This brings me to a huge question though. In both mockups I'm using orchestral libraries that advertise themselves as "recorded in place", "pre-panned", "multi-mic", "pre-balanced", etc. and I'm using a blend of the various mic positions available in the player and just adding a bit of extra reverb on top of everything to "blend things together" as is so often suggested. Are these decca tree plus wide/outrigger/whatever mic positions not actually enough to get the right sound stage/imaging? Is it common to do a huge amount of processing to even those libraries that have a lot of hall baked in (OT, BBCSO, Synchron, etc.?) Or have I done some other terrible thing to ruin the placement of everything? For the record I have not touched any of the default panning as provided out of the box.


----------



## blaggins (Nov 5, 2022)

Henrik B. Jensen said:


> I think it can be easy to get confused here. First I suggest using as little reverb as possible, then @Living Fossil above suggests using at least 3 reverbs with different depths in the post above  But it is not contradicting:


I will admit to slight confusion on this front  I see what you are saying though...



Henrik B. Jensen said:


> For depth, you can create 3-4 buses, each with a different reverb setting on them. This is what will give the illusion of depth and @Beat Kaufmann has an explanation of how it is set up here:
> 
> 
> 
> ...


Am I right in assuming that Beat wrote this mainly about the silent stage VSL instruments? Is this kind of workflow still the best one to use with samples that are recorded "in situ"? I mean recorded in stereo with the correct positioning of each orchestral instrument on the stage? I am assuming that a stereo downmix of the decca tree *should* capture the correct spatial character of each instrument so long as the player sat where they usually do in a recording session, or no?


----------



## Living Fossil (Nov 5, 2022)

blaggins said:


> This brings me to a huge question though. In both mockups I'm using orchestral libraries that advertise themselves as "recorded in place", "pre-panned", "multi-mic", "pre-balanced", etc. and I'm using a blend of the various mic positions available in the player and just adding a bit of extra reverb on top of everything to "blend things together" as is so often suggested. Are these decca tree plus wide/outrigger/whatever mic positions not actually enough to get the right sound stage/imaging? Is it common to do a huge amount of processing to even those libraries that have a lot of hall baked in (OT, BBCSO, Synchron, etc.?) Or have I done some other terrible thing to ruin the placement of everything? For the record I have not touched any of the default panning as provided out of the box.

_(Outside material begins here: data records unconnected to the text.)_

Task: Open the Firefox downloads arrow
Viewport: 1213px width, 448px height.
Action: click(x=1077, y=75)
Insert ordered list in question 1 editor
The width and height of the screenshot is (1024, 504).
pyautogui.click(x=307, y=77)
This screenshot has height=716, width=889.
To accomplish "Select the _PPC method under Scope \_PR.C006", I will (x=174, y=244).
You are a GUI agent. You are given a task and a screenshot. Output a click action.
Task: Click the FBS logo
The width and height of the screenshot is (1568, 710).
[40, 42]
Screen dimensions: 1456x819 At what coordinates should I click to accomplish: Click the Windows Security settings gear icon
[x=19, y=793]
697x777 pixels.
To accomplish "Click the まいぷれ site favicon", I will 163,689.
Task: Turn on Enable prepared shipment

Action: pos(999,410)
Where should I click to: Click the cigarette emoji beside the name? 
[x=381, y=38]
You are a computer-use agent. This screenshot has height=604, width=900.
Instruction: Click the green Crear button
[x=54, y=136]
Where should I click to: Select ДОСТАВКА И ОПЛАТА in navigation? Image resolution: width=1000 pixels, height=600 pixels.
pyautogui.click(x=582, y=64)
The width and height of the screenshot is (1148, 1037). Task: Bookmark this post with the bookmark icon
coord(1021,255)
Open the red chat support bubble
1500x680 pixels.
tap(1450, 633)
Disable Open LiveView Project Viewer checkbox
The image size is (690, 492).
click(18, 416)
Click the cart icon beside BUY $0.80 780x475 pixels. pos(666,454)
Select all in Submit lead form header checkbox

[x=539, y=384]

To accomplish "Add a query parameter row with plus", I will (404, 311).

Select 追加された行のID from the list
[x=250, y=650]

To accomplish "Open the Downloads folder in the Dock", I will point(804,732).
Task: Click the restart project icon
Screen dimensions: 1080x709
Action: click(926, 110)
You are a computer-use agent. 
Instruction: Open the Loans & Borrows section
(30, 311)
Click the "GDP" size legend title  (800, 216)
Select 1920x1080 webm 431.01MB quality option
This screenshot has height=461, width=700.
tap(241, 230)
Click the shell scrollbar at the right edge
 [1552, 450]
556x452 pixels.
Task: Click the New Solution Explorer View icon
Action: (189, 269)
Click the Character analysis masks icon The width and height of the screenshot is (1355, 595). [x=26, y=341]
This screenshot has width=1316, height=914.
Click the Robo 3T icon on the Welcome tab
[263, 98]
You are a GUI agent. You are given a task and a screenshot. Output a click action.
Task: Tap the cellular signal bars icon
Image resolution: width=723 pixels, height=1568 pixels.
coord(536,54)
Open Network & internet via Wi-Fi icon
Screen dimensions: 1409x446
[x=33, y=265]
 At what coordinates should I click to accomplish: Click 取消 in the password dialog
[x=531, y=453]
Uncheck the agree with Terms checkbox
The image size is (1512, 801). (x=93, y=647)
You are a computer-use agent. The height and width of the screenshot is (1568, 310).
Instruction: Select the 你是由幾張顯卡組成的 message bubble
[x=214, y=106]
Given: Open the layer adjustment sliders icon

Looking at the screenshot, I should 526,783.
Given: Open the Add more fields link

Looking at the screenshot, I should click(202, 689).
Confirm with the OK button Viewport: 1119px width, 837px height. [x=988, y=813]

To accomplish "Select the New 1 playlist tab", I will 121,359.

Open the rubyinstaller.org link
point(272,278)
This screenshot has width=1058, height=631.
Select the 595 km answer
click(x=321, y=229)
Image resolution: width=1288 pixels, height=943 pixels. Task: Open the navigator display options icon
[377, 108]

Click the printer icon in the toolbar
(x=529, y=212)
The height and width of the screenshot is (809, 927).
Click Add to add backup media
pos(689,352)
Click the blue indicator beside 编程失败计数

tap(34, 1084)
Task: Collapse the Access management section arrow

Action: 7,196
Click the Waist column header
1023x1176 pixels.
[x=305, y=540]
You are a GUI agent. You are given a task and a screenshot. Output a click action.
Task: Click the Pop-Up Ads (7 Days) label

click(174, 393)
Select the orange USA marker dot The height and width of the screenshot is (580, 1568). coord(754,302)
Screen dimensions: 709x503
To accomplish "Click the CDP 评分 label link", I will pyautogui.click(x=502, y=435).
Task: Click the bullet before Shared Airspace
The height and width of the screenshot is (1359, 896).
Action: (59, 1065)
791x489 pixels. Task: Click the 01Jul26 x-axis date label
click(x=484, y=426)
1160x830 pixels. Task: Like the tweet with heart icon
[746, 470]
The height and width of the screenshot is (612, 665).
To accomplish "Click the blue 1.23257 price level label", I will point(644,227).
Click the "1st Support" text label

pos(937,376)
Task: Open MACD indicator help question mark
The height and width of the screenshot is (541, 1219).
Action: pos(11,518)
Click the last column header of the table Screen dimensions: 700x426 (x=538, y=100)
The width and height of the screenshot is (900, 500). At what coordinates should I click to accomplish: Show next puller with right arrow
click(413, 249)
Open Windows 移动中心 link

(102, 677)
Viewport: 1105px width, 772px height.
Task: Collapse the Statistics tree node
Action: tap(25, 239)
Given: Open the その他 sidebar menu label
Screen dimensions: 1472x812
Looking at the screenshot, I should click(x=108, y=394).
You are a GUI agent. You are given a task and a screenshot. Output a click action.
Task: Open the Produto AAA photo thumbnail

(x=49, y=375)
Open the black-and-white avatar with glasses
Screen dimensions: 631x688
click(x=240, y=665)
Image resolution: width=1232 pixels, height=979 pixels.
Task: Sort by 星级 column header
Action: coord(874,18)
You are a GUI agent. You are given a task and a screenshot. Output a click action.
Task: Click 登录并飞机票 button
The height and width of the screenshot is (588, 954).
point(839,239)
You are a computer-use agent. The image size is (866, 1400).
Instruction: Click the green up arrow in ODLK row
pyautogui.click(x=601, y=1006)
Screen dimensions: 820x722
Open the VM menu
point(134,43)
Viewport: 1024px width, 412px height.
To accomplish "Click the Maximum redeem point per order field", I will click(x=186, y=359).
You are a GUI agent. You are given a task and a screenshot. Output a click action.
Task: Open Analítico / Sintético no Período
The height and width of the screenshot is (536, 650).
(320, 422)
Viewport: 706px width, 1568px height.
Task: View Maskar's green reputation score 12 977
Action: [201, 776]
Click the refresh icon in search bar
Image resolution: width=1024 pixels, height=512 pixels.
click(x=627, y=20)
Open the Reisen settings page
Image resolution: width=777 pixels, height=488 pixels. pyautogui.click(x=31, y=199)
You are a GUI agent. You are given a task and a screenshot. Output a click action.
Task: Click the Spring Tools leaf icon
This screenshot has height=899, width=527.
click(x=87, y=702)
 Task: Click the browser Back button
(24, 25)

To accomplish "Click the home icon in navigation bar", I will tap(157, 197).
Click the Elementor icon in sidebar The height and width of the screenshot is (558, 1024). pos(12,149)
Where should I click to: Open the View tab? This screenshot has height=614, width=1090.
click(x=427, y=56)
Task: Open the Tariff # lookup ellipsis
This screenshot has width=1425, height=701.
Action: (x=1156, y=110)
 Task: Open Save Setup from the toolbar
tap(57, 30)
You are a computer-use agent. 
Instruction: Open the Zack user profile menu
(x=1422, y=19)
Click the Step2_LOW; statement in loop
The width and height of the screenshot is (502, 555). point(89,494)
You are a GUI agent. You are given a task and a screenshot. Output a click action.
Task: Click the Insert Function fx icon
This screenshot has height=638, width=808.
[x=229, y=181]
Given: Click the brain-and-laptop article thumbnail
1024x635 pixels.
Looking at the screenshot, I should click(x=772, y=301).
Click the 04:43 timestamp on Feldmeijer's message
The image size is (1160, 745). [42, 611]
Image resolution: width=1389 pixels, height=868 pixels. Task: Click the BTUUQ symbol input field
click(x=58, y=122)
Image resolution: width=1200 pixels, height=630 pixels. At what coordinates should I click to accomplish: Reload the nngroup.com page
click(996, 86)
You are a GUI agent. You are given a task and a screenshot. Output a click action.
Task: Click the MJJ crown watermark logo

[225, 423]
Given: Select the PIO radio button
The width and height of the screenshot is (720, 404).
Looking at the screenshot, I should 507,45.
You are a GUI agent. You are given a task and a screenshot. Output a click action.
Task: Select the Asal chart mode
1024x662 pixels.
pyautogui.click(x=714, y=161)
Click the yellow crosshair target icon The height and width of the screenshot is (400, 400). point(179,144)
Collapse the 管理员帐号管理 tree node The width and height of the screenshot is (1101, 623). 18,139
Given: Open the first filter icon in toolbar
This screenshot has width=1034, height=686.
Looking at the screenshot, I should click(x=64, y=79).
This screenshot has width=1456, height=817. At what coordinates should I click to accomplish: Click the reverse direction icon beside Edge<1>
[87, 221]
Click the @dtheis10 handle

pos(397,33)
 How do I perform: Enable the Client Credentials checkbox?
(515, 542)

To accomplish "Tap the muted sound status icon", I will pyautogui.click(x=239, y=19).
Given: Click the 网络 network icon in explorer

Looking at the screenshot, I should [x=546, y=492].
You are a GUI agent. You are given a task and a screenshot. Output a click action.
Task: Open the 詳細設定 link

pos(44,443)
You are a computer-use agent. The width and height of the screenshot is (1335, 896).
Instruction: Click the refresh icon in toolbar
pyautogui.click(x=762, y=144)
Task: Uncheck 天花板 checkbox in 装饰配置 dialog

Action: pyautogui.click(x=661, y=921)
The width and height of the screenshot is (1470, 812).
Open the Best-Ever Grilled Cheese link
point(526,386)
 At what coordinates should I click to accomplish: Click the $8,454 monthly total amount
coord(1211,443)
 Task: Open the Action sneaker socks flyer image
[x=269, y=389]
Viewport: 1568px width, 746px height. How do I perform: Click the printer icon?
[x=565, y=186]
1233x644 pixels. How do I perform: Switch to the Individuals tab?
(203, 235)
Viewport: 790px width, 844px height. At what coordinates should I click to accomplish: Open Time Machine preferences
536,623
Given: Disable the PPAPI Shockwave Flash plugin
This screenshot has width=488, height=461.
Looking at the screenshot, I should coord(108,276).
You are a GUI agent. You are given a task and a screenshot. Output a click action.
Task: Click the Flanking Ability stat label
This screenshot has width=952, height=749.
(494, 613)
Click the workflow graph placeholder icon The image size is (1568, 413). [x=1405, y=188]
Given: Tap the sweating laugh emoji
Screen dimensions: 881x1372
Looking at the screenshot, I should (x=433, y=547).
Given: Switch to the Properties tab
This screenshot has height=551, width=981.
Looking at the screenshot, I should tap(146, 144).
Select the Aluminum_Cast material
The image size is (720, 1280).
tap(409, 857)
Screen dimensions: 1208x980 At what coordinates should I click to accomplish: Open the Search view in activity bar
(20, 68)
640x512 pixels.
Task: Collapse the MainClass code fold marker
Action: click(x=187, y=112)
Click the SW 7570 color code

That's a good and not really easy to answer question.
Sometimes the pre-panning works fine, sometimes it doesn't, even if it's the same library.
Also, one important thing is that a balance that is off even slightly, may change the perception in a dangerous way.
That's why I would start there. If the level of the strings is 2dB too low in a place, it can be enough to cause damage to the overall perception of the different depths.
Also: the perception of reverb – no matter if baked in or added – is unfortunately highly dependent on the context. Personally i prefer to focus on those elements of a reverb that really are relevant to the perception. Also, i often like to work with ultra-transparent additional reverbs (like Nimbus) if I think the position of different groups to each other is off. And I also often use additional positioning plug ins (like Precedence) and lower the Room-/Ambience- Mics.
Which of course comes with lots of experimentation since the context dependency.

In the case of your track you could solo some string parts and some brass parts as a starting point.

The amount of overall reverb is on the rather wet side in the moment, however, I'm somehow missing those informations of the reverb which allow to position the instruments in space. 

But it's great that you are putting effort in it, because from my experience while it takes time it's also beneficial – both to the perception of reverb as also to the results.


----------



## Living Fossil (Nov 5, 2022)

And P.S.: and while i opted for 3, I don't think both "suck"....  
"There's room for improvement" would be more accurate, since there are also many things in these mockups that are really well done...


----------



## mybadmemory (Nov 5, 2022)

blaggins said:


> Also I tend to agree with you about the MIDIsh vibe. Do you have any suggestions of things I could try to improve?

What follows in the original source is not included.